The semantic stratum (meaning) and the lexicogrammatical stratum (wording) are two levels of symbolic abstraction of the one phenomenon: the content plane.  The content plane is an identifying relation between meaning and wording.

The content plane and the expression plane are two levels of symbolic abstraction of the one phenomenon: language.  Language is an identifying relation between content and expression.

Friday, 19 June 2015

"A Register"

Halliday (2002 [1990]: 168):
I shall assume the concept of register, or functional (diatypic) variation in language.  It is convenient to talk of "a register", in the same way that one talks of "a dialect": in reality, of course, dialectal variation is typically continuous, along many dimensions (that is, with many features varying simultaneously), and what we call "a dialect" is a syndrome of variants that tend to co-occur.  Those feature combinations that actually do occur — what we recognise as "the dialects of English", for example, or "the dialects of Italian" — are only a tiny fraction of the combinations that would be theoretically possible within the given language.  Similarly, "a register" is a syndrome, or a cluster of associated variants; and again only a small fraction of the theoretically possible combinations will actually be found to occur.
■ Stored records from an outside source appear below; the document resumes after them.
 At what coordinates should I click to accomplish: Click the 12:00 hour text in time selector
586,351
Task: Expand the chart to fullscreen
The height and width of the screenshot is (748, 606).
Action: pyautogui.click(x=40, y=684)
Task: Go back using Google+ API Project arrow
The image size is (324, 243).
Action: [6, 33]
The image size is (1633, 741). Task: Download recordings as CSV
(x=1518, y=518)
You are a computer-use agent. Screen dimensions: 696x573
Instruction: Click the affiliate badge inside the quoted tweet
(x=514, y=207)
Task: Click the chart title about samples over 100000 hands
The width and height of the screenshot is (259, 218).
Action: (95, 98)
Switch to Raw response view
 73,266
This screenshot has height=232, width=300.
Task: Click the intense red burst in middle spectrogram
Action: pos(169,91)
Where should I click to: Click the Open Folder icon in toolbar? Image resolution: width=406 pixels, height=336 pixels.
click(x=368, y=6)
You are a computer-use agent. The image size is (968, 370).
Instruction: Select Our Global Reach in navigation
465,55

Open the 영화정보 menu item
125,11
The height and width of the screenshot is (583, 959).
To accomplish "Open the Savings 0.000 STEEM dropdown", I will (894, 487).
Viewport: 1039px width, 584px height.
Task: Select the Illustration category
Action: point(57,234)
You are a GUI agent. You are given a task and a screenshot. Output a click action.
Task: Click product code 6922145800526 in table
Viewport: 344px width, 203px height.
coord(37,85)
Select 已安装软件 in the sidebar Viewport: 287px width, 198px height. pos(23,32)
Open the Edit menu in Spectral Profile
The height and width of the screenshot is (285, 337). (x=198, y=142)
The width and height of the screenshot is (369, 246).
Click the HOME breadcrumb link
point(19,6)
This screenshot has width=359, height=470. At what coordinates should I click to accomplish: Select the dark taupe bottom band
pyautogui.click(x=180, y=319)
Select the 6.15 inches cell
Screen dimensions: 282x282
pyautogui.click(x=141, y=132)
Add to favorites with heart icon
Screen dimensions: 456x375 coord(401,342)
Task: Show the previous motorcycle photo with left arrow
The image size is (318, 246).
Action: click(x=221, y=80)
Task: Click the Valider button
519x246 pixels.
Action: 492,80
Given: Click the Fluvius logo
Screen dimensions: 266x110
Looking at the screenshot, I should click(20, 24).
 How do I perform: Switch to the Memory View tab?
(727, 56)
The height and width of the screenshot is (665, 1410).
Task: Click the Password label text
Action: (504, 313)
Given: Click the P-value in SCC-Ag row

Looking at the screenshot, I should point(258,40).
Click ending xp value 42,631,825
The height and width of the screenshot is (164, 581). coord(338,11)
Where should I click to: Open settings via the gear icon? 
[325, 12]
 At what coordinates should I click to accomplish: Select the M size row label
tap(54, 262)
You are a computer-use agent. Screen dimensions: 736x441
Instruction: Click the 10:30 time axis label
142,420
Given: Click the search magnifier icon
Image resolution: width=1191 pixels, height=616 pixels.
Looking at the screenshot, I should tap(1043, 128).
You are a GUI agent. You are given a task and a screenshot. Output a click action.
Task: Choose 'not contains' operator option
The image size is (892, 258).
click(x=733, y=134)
Halliday M.A.K. 2002 Linguistic Studies of Text And Discourse London: Continuum

Friday, 5 June 2015

Social Realism And SFL: Epistemological Differences

Social realism, in sociology, refers to the assumption that social reality, social structures and related social phenomena have an existence over and above the existence of individual members of society, and independent of our conception or perception of them.

In Systemic Functional Linguistic theory, human experience is construed (as ideational meaning) and social relations are enacted (as interpersonal meaning).  Social structures and related social phenomena are thus construals of language and enactments of language by humans, and thus crucially dependent on the construing and enacting of the humans involved.

Wednesday, 3 June 2015

Theorising Knowledge Practices

it's not what you know but who you know*


Proverb

For success, and especially to obtain employment, one's knowledge and skills are less useful and less important than one's network of personal contacts.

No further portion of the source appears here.